Netgate Discussion Forum
    • Categories
    • Recent
    • Tags
    • Popular
    • Users
    • Search
    • Register
    • Login

    pfSense bridge mode

    Scheduled Pinned Locked Moved General pfSense Questions
    16 Posts 4 Posters 2.7k Views
    Loading More Posts
    • Oldest to Newest
    • Newest to Oldest
    • Most Votes
    Reply
    • Reply as topic
    Log in to reply
    This topic has been deleted. Only users with topic management privileges can see it.
    • A
      avihu
      last edited by

      Hello everyone,
      I'm trying to add an external firewall to my system (pfSense with snort IPS)
      Right now when I define the firewall as a bridge ,I connected the modem to the pfsense INPUT port and the OUTPUT port to the Mikrotik Router.
      The Mikrotik Router is responsible for dialing through eth13 and PPPoE Client.
      The Trafic come from the modem to the pfsense and then come to the mikrotik, but pfsense failed to block.

      I try to connect the same pfsense bridge to an internal network it works fine, my guess is because it's connected directly to the modem.
      Is there a way to fix the situation?

      DaddyGoD 1 Reply Last reply Reply Quote 0
      • DaddyGoD
        DaddyGo @avihu
        last edited by

        @avihu

        Hi,

        it might help:
        https://docs.netgate.com/pfsense/en/latest/bridges/index.html
        https://forum.netgate.com/topic/59689/snort-and-transparent-firewall

        BTW:
        forget this IN / OUT stuff, everything is called by its name 😉

        Cats bury it so they can't see it!
        (You know what I mean if you have a cat)

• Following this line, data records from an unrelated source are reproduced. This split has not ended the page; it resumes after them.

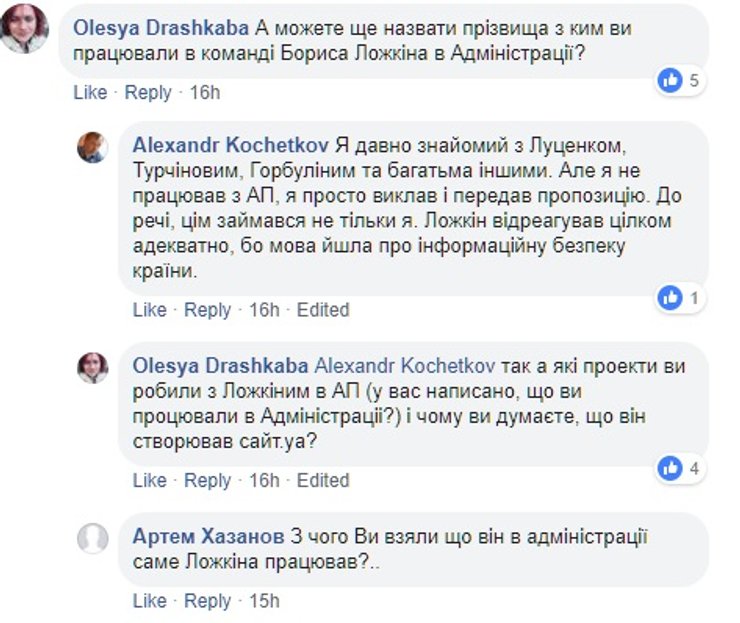Image resolution: width=740 pixels, height=623 pixels.
Task: Click the 15h timestamp on Артем Хазанов's comment
Action: pyautogui.click(x=264, y=601)
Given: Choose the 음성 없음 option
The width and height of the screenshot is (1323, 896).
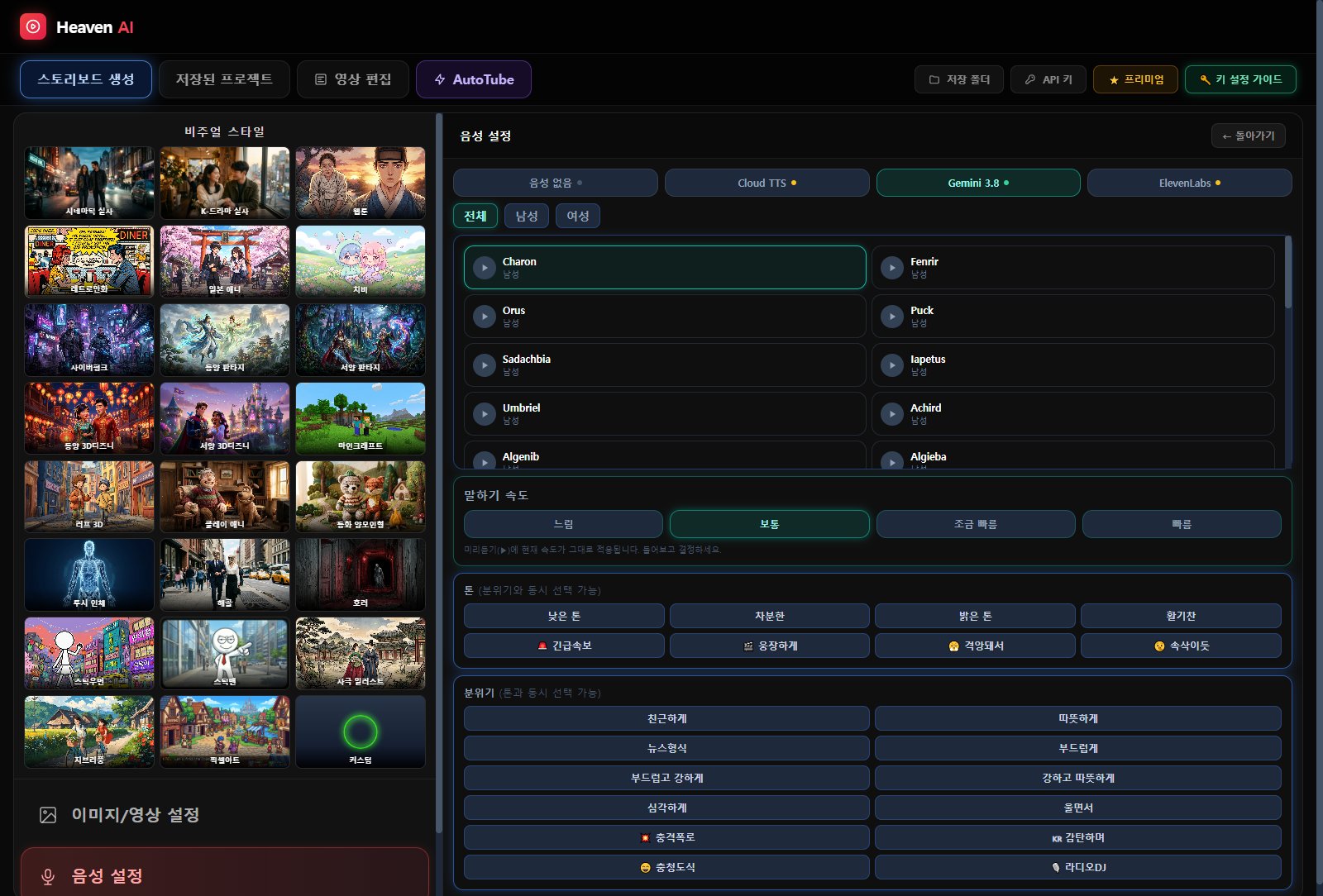Looking at the screenshot, I should (x=556, y=183).
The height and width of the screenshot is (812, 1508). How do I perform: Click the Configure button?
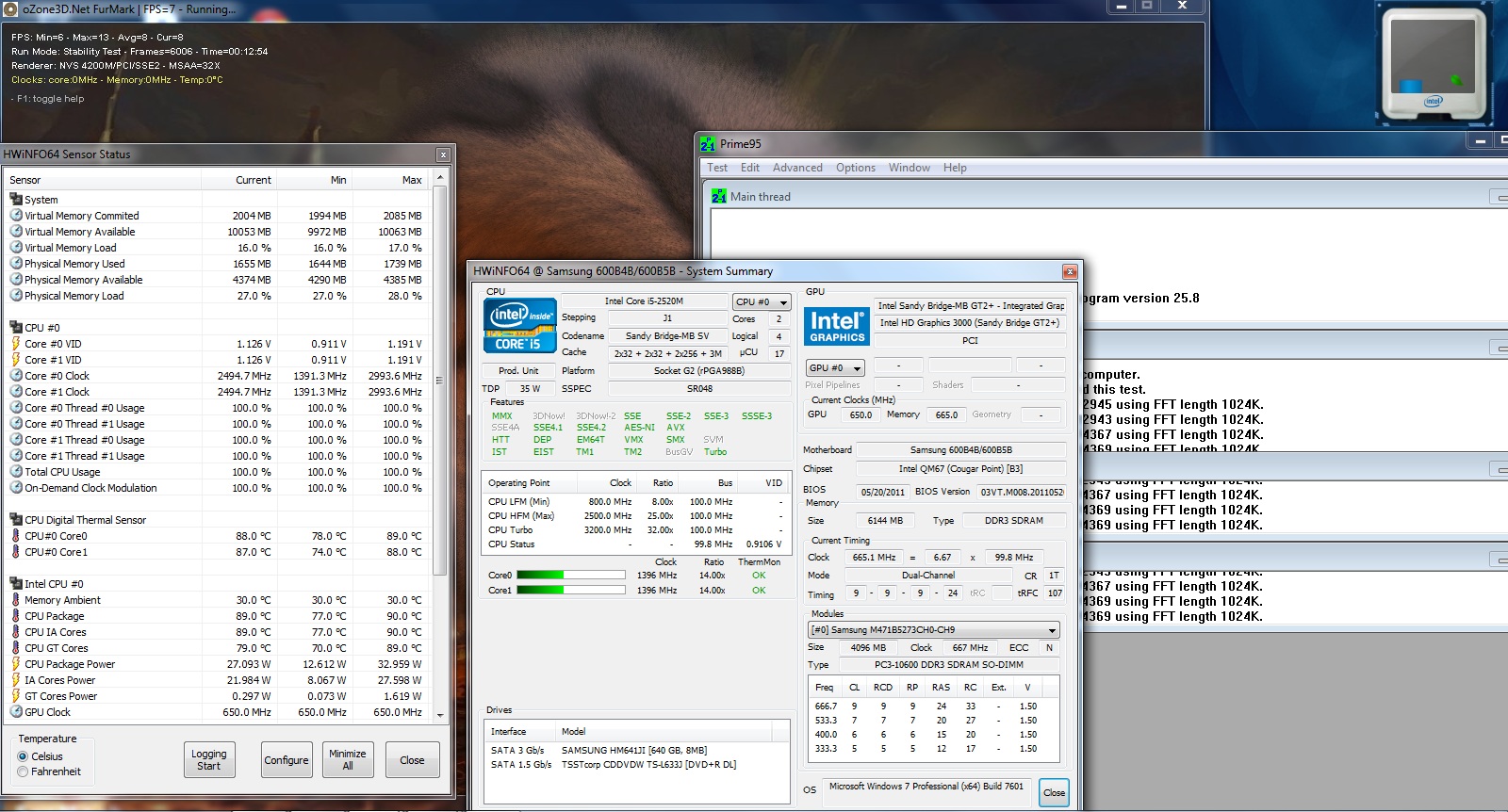tap(287, 760)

        A 1 Reply Last reply Reply Quote 0
        • A
          avihu @DaddyGo
          last edited by

          @daddygo
          hi, thanks for the reply....
          The problem is different as far as I understand,
          The pfsense server sees the in/out addresses but fails to block them.
          When I posted the issue in another forum, someone replied that it was related to PPPoE:

          "IP over Ethernet (which the firewall can handle in bridge mode) is not the same as IP over PPP over Ethernet. It might be complicated to block some IP payload without breaking the PPP(oE) functionality."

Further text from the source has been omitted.